▶ [Aufgabenstellung] Führen Sie den Bericht über das Karfreitagskonzert in der Herner Kreuzkirchengemeinde im Anschluss an seinen letzten Satz fort.

▶ [Seite]
HERNE – Es ist schon eine langjährige Tradition in der Kreuzkirchengemeinde – das geistliche Konzert am Karfreitag zur Todesstunde Jesu. Ab 15 Uhr erklangen die „Sieben Worte des Erlösers am Kreuz“ von Joseph Haydn (1732-1809) in der Fassung für Streichquartett. Ausführende waren wie in den vergangenen Jahren Gisela Röbbelen, Elisabeth Kronen (Violine), Barbara Ravenstein-Holländer (Viola) und Carolin Schröder (Violoncello). Pfarrer Kornelius Heering hat die zu den einzelnen Sätzen gehörenden Texte aus den Passionsgeschichten des Neuen Testaments gelesen – darüber gepredigt haben die Musikerinnen mit ihren Instrumenten. Insofern war die Veranstaltung eher Gottesdienst als Konzert. Denn es gelingt Haydn mit seiner Musik, den Inhalt der Texte zu unterstreichen.

▶ [Gezeigtes Material]
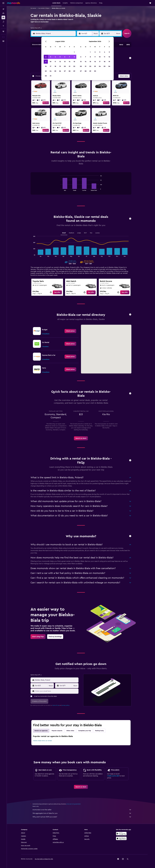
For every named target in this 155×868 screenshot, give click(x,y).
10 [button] (50, 61)
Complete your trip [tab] (84, 731)
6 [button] (65, 57)
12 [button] (60, 61)
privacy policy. (66, 705)
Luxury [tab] (98, 233)
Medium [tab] (71, 233)
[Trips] (3, 31)
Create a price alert (113, 776)
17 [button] (50, 66)
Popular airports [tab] (57, 731)
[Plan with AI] (3, 26)
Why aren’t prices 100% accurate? (82, 817)
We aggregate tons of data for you (82, 813)
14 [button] (70, 61)
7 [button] (70, 57)
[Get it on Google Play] (121, 834)
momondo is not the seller (82, 810)
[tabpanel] (81, 185)
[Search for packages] (3, 22)
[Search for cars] (3, 18)
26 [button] (60, 71)
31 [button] (50, 76)
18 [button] (55, 66)
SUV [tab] (85, 233)
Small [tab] (64, 233)
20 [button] (65, 66)
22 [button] (74, 66)
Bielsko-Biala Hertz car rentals (42, 741)
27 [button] (65, 71)
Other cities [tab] (70, 731)
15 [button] (74, 61)
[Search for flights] (3, 9)
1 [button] (74, 52)
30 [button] (46, 76)
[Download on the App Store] (121, 838)
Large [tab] (79, 233)
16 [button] (46, 66)
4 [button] (55, 57)
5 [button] (60, 57)
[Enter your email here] (56, 691)
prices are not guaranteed (73, 804)
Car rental (33, 8)
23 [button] (46, 71)
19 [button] (60, 66)
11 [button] (55, 61)
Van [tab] (91, 233)
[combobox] (36, 28)
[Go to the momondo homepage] (13, 3)
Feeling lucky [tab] (100, 731)
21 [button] (70, 66)
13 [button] (65, 61)
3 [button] (50, 57)
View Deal (46, 103)
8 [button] (74, 57)
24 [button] (50, 71)
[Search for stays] (3, 13)
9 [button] (46, 61)
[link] (57, 292)
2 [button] (46, 57)
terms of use (56, 705)
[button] (3, 3)
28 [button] (69, 71)
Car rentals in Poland (44, 8)
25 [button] (55, 71)
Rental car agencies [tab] (41, 731)
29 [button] (74, 71)
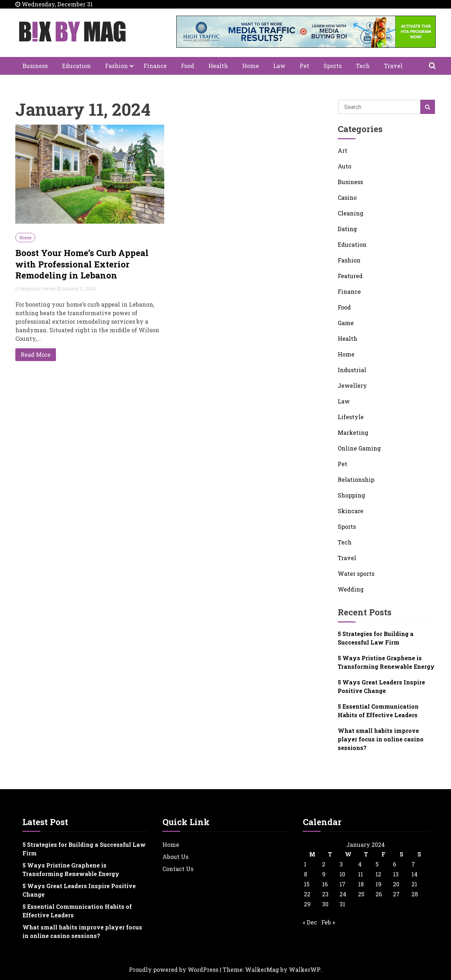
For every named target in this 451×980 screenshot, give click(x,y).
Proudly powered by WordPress (174, 969)
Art (343, 150)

▶ [Antwort zur Aufgabe]
Die Bitte Jesu „Vater vergib ihnen, denn sie wissen nicht, was sie tun“ und seine Antwort an den Mitgekreuzigten „Noch heute wirst du mit mir im Paradies sein“ sind in einer Weise vertont, die die körperlichen Schmerzen des Misshandelten ebenso wie seine Menschenliebe hörbar machen. Das Jesuswort aus dem Matthäusevangelium („Mein Gott, mein Gott, warum hast du mich verlassen?“) beschreibt Haydn zu Beginn in einfachen Sequenzen, die die Verzweiflung in dem Anruf „Mein Gott“ spüren lassen, bevor die Musik mit eingeworfenen Dissonanzen die quälende Warum-Frage nachzeichnet.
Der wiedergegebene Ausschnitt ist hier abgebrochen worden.